Interleukin-1RA Mitigates SARS-CoV-2–Induced Inflammatory Lung Vascular Leakage and Mortality in Humanized K18-hACE-2 Mice

SARS-CoV-2 (severe acute respiratory syndrome coronavirus 2) infection is a major cause of morbidity and mortality, often as a result of acute respiratory distress syndrome. Respiratory failure is characterized by a hyperinflammatory immune response, lung vascular injury, and edema formation. The potential for immunomodulatory therapy to prevent lung vascular injury and edema formation is not well understood. APPROACH AND RESULTS: We show that SARS-CoV-2 infection in humanized K18-hACE-2 mice activated inflammatory NLRP3 (NLR family pyrin domain containing 3)–caspase-1 pyroptotic signaling in lungs, release of IL (interleukin)-1β, and downregulation of the lung endothelial adherens junction protein VE (vascular endothelial)-cadherin.

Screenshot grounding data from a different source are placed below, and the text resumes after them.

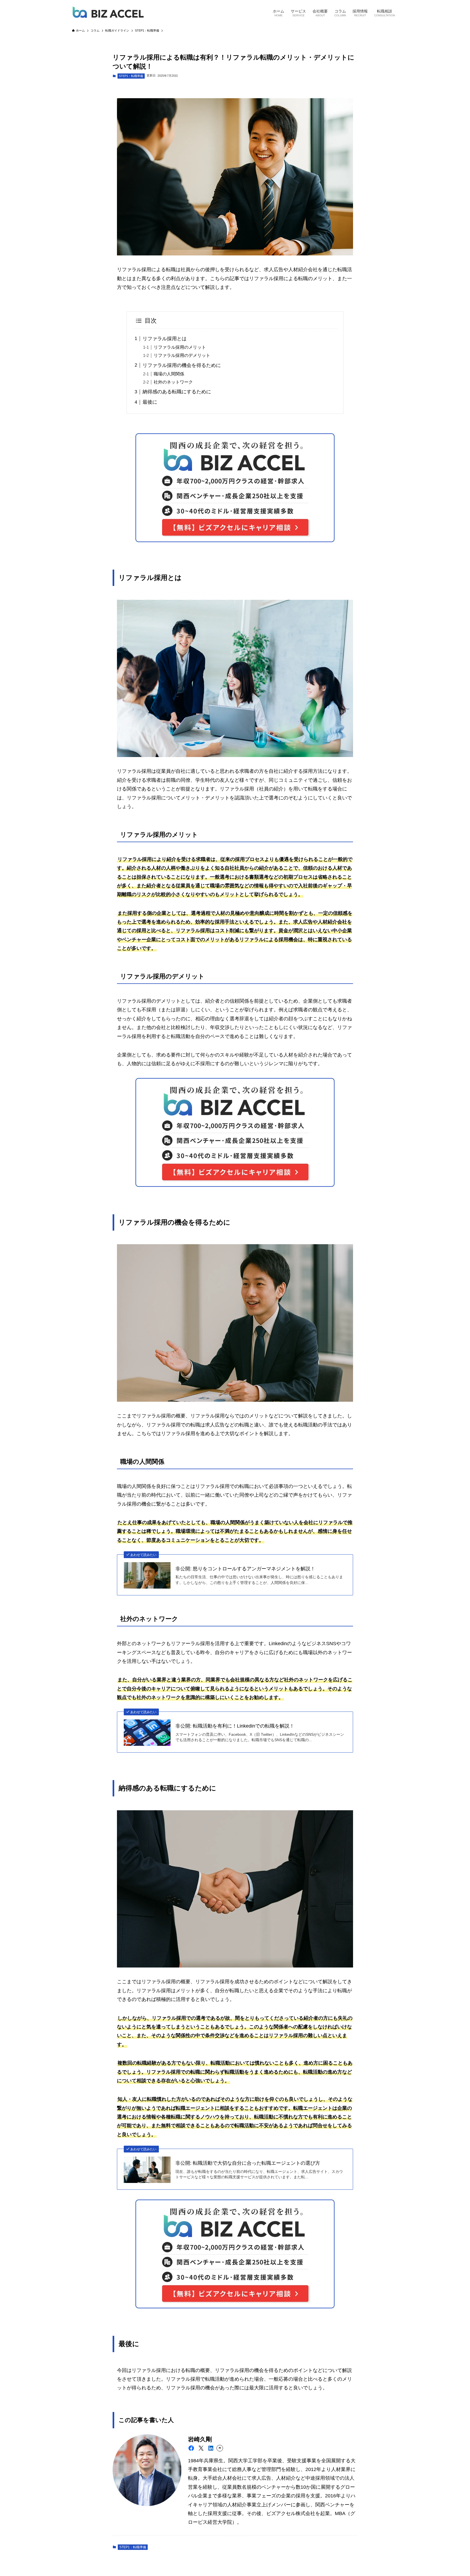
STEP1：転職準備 (131, 76)
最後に (150, 402)
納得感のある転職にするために (177, 391)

Primary human lung microvascular endothelial cells were susceptible to SARS-CoV-2 infection and displayed pyroptosis-like injury. We observed profound lung vascular injury post–SARS-CoV-2 infection and resultant protein-rich lung edema formation. Selective blockade of IL-1 receptor signaling by IL-1RA (IL-1 receptor antagonist) anakinra prevented downregulation of VE-cadherin, as well as accompanying lung vascular hyperpermeability. IL-1RA also significantly increased survival. CONCLUSIONS: These results provide insights into the central role of NLRP3–caspase-1 pyroptotic innate immune signaling and loss of lung endothelial adherens junctions in the mechanism of acute respiratory distress syndrome induced by SARS-CoV-2. Our data show that treatment with IL-1RA during activation of inflammasome provides the ideal scenario for preventing lung vascular injury and respiratory failure in coronavirus disease 2019 (COVID-19).